Touring Newfoundland and Labrador
Black flies and moose rolls on the road in Newfoundland and Labrador
Words— Jeremy Freed
"We’re out of the moose rolls and the mussels, and the arctic char isn’t in season right now," my server informs me jovially as I sit down to dinner at the Lightkeeper’s Cafe in St. Anthony Newfoundland. It’s taken a day’s worth of flights, and a 40-minute drive through the thick pine forests and buggy-looking lakes of northern Newfoundland to get here, and while I hadn’t planned on ordering the moose rolls, now that I know I can’t have them, I kind of want them. I order the fried cod with scrunchions instead, with a Quidi Vidi 1892 ale, and both are delicious.
After dinner I sit on a bench next to a lighthouse, watching the waves crash against the rocks and feeling more relaxed than I have in a long time. I need to live closer to an ocean, I think.
I have to get an early start to make the car ferry to Labrador, so I’m on the road as the sun is coming up, eating a ham and egg sandwich behind the wheel as I keep a vigilant eye out for moose. My server at dinner last night told me he used to regularly spot a dozen or more on his drive home from work, but that numbers are down in recent years thanks to increased hunting. I make the ferry with lots of time to spare and zero moose sightings.
Aboard the Qajaq W, I make myself comfortable on deck and keep an eye out for whales and seabirds, binoculars at the ready. I glimpse a pod of dolphins, their black dorsal fins breaking the waves just off the ship’s bow.
After driving off the ferry at Blanc Sablon, I follow the highway north along a high pass with endless green forests and lakes on either side, and the Atlantic in the distance. There would be any number of beautiful places to stop for and enjoy the view along the way, were it not for the black flies that swarm around my head as soon as I get out of the car. One of them bites my lower lip and my mouth swells up like I’ve been punched.

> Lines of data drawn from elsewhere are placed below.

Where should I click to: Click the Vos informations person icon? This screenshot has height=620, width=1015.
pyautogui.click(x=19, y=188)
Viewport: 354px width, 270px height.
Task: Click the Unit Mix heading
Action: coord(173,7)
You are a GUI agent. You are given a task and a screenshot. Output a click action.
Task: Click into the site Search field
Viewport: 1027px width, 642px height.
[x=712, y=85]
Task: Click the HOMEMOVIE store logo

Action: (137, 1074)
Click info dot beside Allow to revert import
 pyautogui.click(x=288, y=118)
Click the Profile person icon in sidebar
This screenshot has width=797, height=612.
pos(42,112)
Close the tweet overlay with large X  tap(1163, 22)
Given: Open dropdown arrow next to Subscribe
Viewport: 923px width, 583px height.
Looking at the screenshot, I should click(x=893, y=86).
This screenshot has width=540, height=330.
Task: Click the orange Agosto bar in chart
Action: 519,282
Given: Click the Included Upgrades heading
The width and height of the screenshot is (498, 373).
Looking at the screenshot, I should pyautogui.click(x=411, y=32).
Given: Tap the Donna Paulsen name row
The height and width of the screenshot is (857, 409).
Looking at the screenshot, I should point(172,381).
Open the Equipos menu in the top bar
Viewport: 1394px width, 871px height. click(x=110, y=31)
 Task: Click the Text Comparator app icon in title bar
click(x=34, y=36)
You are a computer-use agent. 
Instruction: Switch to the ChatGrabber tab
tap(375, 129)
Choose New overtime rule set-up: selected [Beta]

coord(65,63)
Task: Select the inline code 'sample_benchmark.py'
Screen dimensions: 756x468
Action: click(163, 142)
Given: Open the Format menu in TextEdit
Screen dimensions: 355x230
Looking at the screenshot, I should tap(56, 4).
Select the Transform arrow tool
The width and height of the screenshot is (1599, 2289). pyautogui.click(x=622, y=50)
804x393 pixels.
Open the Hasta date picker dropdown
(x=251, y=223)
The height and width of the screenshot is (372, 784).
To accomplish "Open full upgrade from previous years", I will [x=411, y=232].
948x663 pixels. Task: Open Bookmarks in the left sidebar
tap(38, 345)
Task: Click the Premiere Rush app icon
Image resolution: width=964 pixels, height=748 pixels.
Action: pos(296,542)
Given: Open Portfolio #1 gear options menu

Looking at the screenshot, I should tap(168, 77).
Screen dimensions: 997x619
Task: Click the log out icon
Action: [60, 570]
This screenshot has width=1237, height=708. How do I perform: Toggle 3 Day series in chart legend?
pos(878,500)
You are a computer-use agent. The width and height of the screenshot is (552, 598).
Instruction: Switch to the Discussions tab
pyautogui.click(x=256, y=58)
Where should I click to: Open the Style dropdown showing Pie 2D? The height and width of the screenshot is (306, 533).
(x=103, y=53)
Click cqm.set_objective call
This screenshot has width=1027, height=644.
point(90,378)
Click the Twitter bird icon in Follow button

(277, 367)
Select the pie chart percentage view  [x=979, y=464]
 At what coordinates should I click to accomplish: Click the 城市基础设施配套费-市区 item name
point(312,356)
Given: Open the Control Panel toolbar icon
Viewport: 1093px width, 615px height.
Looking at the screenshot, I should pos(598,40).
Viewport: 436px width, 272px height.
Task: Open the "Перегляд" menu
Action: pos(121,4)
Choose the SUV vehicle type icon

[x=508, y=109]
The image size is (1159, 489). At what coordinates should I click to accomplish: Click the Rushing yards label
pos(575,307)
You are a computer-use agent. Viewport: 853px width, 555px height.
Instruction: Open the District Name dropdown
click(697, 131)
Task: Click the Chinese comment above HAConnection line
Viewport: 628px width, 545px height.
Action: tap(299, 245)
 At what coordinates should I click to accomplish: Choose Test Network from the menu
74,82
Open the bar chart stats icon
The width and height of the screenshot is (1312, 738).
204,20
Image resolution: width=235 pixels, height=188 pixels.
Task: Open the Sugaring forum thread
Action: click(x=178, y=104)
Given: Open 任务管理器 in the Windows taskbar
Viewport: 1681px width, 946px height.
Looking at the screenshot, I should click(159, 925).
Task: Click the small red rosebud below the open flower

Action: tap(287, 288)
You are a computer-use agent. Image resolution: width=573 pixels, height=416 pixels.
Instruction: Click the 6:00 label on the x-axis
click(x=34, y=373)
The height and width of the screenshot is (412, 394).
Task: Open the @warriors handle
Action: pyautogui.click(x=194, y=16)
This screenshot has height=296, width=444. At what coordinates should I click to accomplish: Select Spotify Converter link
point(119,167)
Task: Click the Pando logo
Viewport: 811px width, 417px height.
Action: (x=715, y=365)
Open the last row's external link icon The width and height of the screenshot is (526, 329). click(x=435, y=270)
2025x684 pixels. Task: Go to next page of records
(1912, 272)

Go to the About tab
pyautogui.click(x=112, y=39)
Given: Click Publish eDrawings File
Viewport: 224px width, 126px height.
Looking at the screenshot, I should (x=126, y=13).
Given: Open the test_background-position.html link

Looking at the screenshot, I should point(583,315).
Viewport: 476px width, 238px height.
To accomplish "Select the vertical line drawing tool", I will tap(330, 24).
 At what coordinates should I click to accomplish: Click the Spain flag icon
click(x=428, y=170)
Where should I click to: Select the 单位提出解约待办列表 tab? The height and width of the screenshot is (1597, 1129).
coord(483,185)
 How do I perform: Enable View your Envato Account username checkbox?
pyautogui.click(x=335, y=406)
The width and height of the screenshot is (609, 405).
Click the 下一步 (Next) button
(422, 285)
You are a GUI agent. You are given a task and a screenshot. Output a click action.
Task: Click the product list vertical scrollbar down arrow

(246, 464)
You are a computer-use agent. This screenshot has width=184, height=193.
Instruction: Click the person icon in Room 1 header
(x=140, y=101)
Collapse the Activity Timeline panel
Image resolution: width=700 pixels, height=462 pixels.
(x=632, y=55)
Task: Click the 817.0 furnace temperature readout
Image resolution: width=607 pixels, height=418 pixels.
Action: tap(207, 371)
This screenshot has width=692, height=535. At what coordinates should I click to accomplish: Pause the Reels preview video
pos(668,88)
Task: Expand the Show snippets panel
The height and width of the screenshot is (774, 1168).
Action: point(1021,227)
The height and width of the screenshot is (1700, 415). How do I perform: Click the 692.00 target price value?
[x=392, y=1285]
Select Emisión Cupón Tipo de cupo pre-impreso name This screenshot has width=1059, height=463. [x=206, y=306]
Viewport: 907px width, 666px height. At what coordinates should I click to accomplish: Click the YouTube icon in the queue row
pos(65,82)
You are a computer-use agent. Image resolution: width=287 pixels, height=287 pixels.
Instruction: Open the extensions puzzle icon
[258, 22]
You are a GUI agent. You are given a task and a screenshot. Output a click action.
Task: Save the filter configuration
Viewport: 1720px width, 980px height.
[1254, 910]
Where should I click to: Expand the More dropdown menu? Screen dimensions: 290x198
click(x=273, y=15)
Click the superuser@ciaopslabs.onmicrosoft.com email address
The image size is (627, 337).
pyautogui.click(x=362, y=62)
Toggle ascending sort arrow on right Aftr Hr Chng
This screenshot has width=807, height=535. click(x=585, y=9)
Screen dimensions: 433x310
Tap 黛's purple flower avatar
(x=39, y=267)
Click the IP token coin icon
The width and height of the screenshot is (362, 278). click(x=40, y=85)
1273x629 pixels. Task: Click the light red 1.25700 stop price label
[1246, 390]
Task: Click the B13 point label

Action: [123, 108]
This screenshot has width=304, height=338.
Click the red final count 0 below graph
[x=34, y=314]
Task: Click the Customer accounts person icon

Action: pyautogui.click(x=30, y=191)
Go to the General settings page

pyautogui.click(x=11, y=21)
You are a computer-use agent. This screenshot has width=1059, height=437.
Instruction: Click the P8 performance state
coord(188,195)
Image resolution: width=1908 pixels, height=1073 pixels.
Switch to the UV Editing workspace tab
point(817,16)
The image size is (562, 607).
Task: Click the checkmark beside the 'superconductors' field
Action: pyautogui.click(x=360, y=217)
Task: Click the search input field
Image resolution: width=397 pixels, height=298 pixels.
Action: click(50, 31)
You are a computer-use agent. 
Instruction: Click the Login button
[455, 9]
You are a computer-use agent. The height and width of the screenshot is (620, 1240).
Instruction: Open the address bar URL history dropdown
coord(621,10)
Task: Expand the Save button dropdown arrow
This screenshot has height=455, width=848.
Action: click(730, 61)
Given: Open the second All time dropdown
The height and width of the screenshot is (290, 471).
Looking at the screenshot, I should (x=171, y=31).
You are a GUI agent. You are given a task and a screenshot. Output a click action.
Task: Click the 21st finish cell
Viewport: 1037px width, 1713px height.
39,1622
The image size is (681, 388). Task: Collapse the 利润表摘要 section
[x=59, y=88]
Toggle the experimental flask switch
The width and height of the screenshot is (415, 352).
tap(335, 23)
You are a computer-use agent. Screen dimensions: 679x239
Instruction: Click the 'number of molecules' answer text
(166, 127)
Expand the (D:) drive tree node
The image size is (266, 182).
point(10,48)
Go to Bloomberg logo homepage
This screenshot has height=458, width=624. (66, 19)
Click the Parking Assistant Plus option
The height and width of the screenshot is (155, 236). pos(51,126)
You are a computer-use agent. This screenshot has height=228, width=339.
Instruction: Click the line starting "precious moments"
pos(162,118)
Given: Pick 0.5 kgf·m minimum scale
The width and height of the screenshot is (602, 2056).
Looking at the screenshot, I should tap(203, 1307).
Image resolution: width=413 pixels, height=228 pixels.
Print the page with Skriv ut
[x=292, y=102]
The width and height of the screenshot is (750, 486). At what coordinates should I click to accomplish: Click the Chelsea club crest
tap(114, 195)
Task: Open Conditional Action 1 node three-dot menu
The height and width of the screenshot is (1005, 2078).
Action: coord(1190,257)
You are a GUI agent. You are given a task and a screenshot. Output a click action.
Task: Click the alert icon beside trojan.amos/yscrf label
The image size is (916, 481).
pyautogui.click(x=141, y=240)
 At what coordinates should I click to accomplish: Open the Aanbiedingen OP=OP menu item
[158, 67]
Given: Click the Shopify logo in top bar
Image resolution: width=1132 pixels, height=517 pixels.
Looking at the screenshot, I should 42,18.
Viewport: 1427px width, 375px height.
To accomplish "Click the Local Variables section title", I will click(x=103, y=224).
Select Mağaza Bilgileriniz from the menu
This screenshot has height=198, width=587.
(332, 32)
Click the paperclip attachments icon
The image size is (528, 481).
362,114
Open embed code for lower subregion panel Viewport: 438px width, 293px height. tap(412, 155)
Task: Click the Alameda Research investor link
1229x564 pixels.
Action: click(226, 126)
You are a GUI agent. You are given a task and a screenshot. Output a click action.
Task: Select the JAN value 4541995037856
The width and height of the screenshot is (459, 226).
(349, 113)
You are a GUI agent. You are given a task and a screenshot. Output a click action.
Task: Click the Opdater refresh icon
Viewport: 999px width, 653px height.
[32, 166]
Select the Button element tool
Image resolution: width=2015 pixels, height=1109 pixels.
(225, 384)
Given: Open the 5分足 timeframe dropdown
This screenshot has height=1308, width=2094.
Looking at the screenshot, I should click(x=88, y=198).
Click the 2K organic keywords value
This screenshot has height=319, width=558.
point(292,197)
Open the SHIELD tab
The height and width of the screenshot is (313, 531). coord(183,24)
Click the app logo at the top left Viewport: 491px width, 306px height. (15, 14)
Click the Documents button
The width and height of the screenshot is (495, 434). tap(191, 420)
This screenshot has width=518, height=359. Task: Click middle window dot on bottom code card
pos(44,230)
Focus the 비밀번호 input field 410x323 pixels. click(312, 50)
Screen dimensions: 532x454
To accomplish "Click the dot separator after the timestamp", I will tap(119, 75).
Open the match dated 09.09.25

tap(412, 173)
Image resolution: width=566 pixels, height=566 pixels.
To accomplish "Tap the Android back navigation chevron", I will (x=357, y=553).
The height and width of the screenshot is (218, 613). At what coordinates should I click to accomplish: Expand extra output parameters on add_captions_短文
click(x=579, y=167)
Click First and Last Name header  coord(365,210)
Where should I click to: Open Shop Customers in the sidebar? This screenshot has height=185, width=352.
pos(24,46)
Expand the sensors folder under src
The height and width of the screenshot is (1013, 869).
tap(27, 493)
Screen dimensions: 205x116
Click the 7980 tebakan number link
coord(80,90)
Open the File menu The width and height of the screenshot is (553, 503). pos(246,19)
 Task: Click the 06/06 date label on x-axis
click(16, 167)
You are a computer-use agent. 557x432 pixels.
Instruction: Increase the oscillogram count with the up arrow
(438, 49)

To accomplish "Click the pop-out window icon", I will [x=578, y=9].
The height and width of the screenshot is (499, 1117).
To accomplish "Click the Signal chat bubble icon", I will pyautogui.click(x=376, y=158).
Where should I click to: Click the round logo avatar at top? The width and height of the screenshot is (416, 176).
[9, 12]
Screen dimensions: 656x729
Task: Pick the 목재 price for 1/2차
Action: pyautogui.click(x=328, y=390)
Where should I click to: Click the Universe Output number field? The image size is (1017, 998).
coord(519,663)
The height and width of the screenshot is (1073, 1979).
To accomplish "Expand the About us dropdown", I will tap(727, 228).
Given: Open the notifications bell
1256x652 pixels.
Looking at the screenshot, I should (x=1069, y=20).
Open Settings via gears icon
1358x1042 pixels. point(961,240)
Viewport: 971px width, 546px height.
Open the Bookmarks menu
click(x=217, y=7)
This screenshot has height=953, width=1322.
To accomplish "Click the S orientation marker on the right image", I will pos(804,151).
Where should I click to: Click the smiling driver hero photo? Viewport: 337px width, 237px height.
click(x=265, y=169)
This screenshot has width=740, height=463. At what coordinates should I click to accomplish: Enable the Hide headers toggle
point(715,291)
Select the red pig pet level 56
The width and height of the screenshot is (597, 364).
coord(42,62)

The next morning the air smells like woodsmoke and sea, and it’s blissfully quiet. Battle Harbour is a former fishing village on a tiny island in Labrador that’s been converted into a boutique hotel and historical site. Now, people like me come here to play at living as the Labradorians for generations, jigging for cod and foraging berries on the rocky hillsides.
"Well, this is it, the easternmost point of the North American continent," says Peter Bull, Battle Harbour’s Executive Director/head bartender/occasional tour guide. After a harrowing speedboat ride and a brisk hike, we’re standing at Cape St. Charles, a mossy bit of rock jutting out into the Atlantic. "People ask me if you can see England from here and I say, ‘No, but you can see whales.’" I laugh. It’s a good joke, I tell him, but it won’t make any sense written down.
Back on the Labrador mainland, I make a stop at the UNESCO Heritage Site in Red Bay for lunch and bit of local history. Red Bay was a 16th-century basque whaling station, and the remains of it—including period clothes, tools and ships—have been dug up all over the area. I take a boat ride out to Saddle Island, where the most important the artifacts were found and wander around, trying to imagine what it would have been like to be a 16th-century basque sailor. This place, with its barren rocky ground, giant whales and swarms of biting flies, must have felt like another planet. An iceberg sits on the horizon, glinting bright white in the sun as it rolls in the waves.
After riding the ferry back across the Strait of Belle Isle I wind my way south along the coast towards Gros Morne National Park. The shimmering Atlantic spreads out as far as I can see on my right. This is one of the most spectacular drives I’ve ever seen, but I’m too busy monitoring the roads for moose to fully take it in. BE MOOSE AWARE says one giant yellow sign. I have not sighted a single moose in five days, which is probably for the best, but I’m still a bit disappointed.
I make it to Gros Morne in time to take a quick hike before sunset. The path runs through a marsh along the seaside, and then through a thick, mossy forest, before emerging at a rocky beach. I sit for a while watching gannets and terns diving for fish in the surf, the sun setting slowly over the water. There’s not another person in sight.
I’ve got the entire day to explore Gros Morne before I head to the Deer Lake airport to catch my flight home tonight. It’s overcast and warm as I set out from the visitor’s centre. The trail switchbacks through dense, muddy woods, and I’m sweaty and out of breath by the time I get to the top. As soon as I exit the trees the weather changes in an instant, wind howling, rain falling sideways, stinging my face. It’s not good weather for enjoying the sweeping views of the valley below, but it’s strangely satisfying to be up here, unsheltered, at the mercy of the elements. Standing on the side of the mountain, pelted by wind and water, the minutiae of my normal life feels very far away. It’s a feeling I’ve become familiar with on this trip as I take in one breathtaking vista after another, sitting on one beautiful beach after another, breathing the brisk salty air with just the seabirds to keep me company. I wish I could take some of this solitude home with me tonight, back to the world of traffic, pollution and the crushing pace of city life, but of course, I can’t. I look out over the valley, tired, wet and happy, and try to remember this feeling.